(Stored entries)
Segment Open
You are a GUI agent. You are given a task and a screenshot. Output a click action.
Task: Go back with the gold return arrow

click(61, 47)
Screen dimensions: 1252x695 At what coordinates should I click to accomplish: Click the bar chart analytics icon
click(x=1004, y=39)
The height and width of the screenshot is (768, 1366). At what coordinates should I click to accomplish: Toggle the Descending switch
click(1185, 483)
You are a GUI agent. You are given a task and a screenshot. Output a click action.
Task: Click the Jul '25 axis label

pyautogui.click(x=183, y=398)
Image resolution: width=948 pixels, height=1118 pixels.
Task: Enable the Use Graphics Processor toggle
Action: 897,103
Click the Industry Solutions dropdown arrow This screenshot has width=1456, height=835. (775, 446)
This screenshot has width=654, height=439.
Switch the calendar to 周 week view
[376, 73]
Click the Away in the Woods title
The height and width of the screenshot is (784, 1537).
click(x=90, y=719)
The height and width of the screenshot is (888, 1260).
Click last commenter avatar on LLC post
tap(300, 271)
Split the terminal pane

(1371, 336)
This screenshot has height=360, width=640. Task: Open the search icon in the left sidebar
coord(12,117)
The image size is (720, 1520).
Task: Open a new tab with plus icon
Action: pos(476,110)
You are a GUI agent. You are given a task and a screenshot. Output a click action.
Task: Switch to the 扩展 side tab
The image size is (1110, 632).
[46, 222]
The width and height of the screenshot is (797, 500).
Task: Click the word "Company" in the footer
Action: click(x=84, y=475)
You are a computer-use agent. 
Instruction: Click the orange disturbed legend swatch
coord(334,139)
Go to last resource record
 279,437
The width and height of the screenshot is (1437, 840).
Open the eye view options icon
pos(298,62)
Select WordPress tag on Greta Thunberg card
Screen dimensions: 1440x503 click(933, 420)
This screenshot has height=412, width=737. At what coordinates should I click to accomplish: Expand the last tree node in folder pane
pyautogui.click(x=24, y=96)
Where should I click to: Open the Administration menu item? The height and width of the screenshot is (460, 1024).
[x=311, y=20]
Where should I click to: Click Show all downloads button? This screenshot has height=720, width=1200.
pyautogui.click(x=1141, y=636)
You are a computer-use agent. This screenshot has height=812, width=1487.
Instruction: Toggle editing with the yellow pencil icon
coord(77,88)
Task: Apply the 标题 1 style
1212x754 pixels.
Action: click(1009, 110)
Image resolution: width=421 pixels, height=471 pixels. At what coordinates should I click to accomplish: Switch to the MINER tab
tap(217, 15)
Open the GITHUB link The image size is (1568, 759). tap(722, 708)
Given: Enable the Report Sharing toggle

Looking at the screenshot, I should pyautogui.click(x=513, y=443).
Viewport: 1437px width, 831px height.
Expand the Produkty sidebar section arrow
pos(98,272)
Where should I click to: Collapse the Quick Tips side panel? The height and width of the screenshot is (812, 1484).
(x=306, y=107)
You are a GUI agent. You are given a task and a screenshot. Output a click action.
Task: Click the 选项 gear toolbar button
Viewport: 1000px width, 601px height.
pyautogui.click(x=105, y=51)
Segment Closed
Problem:
Check each line of the data above for the word "computer" and copy the ones where it is found.

Solution to the problem:
You are a computer-use agent. 
You are a computer-use agent. This screenshot has height=812, width=1487.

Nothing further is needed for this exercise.